Implementing a Custom JSON Processor with Gson:

Gemini4J defaults to the Jackson library for JSON processing. However, you can easily integrate your preferred JSON library by creating an adapter that implements the com.enovka.gemini4j.json.spec.JsonService interface. This interface defines the core methods for JSON serialization and deserialization:

  • serialize(T object): Converts a Java object of type T into a JSON string representation.
  • deserialize(String json, Class<T> type): Parses a JSON string and transforms it into a Java object of the specified type T.

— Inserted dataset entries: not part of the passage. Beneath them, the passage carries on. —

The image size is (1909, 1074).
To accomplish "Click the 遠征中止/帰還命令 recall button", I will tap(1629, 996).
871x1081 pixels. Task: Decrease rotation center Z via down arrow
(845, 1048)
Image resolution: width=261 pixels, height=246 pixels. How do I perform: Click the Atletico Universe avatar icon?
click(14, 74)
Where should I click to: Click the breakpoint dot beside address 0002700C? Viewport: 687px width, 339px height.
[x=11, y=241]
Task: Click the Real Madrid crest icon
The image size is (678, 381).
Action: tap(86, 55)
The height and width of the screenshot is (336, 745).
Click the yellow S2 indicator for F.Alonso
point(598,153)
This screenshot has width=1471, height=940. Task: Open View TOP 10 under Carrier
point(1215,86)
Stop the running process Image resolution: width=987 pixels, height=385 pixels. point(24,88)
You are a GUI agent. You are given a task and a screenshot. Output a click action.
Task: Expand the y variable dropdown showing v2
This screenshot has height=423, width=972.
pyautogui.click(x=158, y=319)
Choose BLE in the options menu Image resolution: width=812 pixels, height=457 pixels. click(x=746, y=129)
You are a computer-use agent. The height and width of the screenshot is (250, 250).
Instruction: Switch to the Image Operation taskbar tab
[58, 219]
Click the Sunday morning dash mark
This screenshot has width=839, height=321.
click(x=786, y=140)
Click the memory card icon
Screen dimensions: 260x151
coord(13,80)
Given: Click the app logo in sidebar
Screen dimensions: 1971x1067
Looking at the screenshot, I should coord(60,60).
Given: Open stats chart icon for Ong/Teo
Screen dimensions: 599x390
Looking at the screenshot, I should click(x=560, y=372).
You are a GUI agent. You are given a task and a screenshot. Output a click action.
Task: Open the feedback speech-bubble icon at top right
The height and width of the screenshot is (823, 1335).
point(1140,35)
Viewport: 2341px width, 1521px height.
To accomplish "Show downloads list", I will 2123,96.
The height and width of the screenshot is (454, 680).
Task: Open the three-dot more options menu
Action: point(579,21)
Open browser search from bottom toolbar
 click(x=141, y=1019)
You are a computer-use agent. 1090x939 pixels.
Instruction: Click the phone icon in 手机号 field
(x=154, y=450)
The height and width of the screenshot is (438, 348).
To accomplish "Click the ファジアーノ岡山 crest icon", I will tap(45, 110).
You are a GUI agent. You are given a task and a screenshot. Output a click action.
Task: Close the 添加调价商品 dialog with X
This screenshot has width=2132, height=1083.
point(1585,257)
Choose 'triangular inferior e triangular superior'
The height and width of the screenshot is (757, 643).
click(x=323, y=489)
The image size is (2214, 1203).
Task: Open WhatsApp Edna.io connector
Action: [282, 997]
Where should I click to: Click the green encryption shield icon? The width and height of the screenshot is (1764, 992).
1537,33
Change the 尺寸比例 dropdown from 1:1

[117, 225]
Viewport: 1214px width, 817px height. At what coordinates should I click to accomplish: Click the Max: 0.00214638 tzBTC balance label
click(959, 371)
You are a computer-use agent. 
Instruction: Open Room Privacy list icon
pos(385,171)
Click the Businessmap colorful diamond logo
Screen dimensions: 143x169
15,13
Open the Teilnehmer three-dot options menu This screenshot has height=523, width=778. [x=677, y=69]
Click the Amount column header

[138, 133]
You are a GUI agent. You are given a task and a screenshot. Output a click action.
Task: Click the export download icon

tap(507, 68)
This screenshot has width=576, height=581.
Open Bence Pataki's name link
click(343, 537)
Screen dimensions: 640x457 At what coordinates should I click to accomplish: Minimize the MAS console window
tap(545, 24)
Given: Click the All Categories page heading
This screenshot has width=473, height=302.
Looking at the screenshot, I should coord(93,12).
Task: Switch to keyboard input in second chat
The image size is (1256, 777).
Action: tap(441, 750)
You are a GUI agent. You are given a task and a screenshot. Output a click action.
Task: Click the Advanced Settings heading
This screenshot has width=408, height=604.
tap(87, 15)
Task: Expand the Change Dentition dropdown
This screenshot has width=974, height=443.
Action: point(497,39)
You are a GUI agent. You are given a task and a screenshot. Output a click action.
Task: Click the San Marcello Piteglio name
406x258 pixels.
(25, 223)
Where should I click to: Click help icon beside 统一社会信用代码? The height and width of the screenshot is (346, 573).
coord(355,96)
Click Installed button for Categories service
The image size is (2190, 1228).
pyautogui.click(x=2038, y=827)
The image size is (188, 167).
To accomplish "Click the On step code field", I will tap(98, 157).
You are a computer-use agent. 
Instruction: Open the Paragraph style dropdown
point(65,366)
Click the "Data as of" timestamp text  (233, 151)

Here's a step-by-step guide on implementing a custom JSON processor adapter using Gson and integrating it with Gemini4J:

1. Create the Gson Adapter:

import com.enovka.gemini4j.infrastructure.json.exception.JsonException;
import com.enovka.gemini4j.infrastructure.json.spec.JsonService;
import com.google.gson.Gson;
import com.google.gson.JsonSyntaxException;

public class GsonAdapter implements JsonService {

    private final Gson gson;

    public GsonAdapter(Gson gson) {
        this.gson = gson;
    }

    @Override
    public <T> String serialize(T object) throws JsonException {
        try {
            // Utilize Gson's toJson method to serialize the object
            return gson.toJson(object);
        } catch (Exception e) {
            // Wrap any exceptions in a JsonException for consistent error handling
            throw new JsonException("Error serializing object to JSON", e);
        }
    }

    @Override
    public <T> T deserialize(String json, Class<T> type) throws JsonException {
        try {
            // Utilize Gson's fromJson method to deserialize the JSON string
            return gson.fromJson(json, type);
        } catch (JsonSyntaxException e) {
            // Wrap any exceptions in a JsonException for consistent error handling
            throw new JsonException("Error deserializing JSON string", e);
        }
    }
}

2. Configure the GeminiClientBuilder:

import com.enovka.gemini4j.client.builder.GeminiClientBuilder;
import com.enovka.gemini4j.client.spec.GeminiClient;
import com.enovka.gemini4j.infrastructure.json.builder.JsonServiceBuilder;
import com.enovka.gemini4j.infrastructure.json.builder.JsonServiceType;
import com.google.gson.Gson;

public class CustomJsonProcessorExample {

    public static void main(String[] args) {
        // Create a Gson instance with your desired configurations
        Gson gson = new Gson();

        // Create the GsonAdapter instance
        GsonAdapter gsonAdapter = new GsonAdapter(gson);

        // Build the GeminiClient, injecting the custom GsonAdapter
        GeminiClient client = GeminiClientBuilder.builder()
                .withApiKey("YOUR_API_KEY")
                .withJsonService(JsonServiceBuilder.builder()
                        .withJsonServiceType(JsonServiceType.CUSTOM)
                        .withCustomJsonService(gsonAdapter)
                        .build().build())
                .build().build();

        // Now you can use the 'client' instance to interact with the Gemini API. 
        // All resources will utilize the custom GsonAdapter for JSON processing.
        // ...
    }
}

By following these steps, you can seamlessly integrate your preferred JSON library with Gemini4J, ensuring consistency with your project setup and potentially benefiting from enhanced performance or specific features offered by your chosen library. This level of customization makes Gemini4J a flexible and adaptable tool for interacting with the Google Gemini API.